Cela posé, plusieurs questionnements génériques (et connexes) sont possibles, présentés ici sans ordre de préséance :

  • les modalités de mise en œuvre des actions de prévention : contrôler ou anticiper sur un process dans une usine chimique, veiller à la sécurité du réseau routier en zone de moyenne et haute montagne ou assurer la sécurité d’un réseau de transport public urbain, constituent des ensembles complexes d’actions qui mettent en jeu un grand nombre d’acteurs en partie dépendants les uns des autres, pris séparément dans des contraintes qui leur sont propres (contraintes réglementaires, financières, pratiques, professionnelles, médiatiques…). L’analyse de ces situations, qui apparaissent rarement en pleine lumière, constitue un travail de recherche en soi ; elle s’inscrit dans le prolongement de problématiques qui se sont intéressées au travail, aux organisations, à l’action publique et aux acteurs locaux, ou encore aux rapports de force qui structurent en partie ces systèmes d’action complexes ;
  • les modalités de construction sociale des problématiques de risque et de sécurité : un déplacement dans l’espace ou dans le temps montre que les modalités de la gestion des risques et de la sécurité varient considérablement selon les contextes sociaux, culturels et temporels.
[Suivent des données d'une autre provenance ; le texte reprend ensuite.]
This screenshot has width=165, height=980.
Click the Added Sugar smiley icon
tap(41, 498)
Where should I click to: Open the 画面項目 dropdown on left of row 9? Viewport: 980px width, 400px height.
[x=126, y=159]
De même, selon que l’on soit préfet ou simple riverain (par exemple dans le cas d’une inondation), appréhender un même danger relève d’un exercice fondamentalement différent. La notion même de risque est une catégorie technique particulière, issue du monde de l’assurance avant de gagner la sphère technico-administrative : elle n’a donc pas une valeur universelle. Les recherches menées selon cette perspective s’intéressent davantage à la sociogenèse des actions et des représentations associées, avec un minimum de profondeur temporelle. Elles rejoignent les problématiques qui se sont intéressées à la genèse des politiques publiques, à l’activité scientifique, technique ou d’expertise, ou encore à la dynamique des représentations, individuelles ou collectives ;
  • les contextes étudiés comportent le plus souvent une dimension locale ou spatiale. L’analyse de la « fabrique » des périmètres réglementaires (PPRN, PPRI, PPRT…), abordée comme résultat provisoire d’un processus de négociation complexe, révèle l’importance des acteurs locaux. De même, les dispositifs spatiaux mis en œuvre dans le cadre de la « prévention situationnelle » expriment l’importance quasi sitologique des lieux. Il est donc possible d’éclairer autrement, voire de renouveler les problématiques qui portent sur les notions classiques d’espace et de territoire, notamment.

Chercheurs concernés : E. Charmes, T. Coanus, F. Duchêne, F. Lafaye, E. Martinais, A. Purenne. Doctorants : B. Benbouzid, F. Girin, R. Le Noan.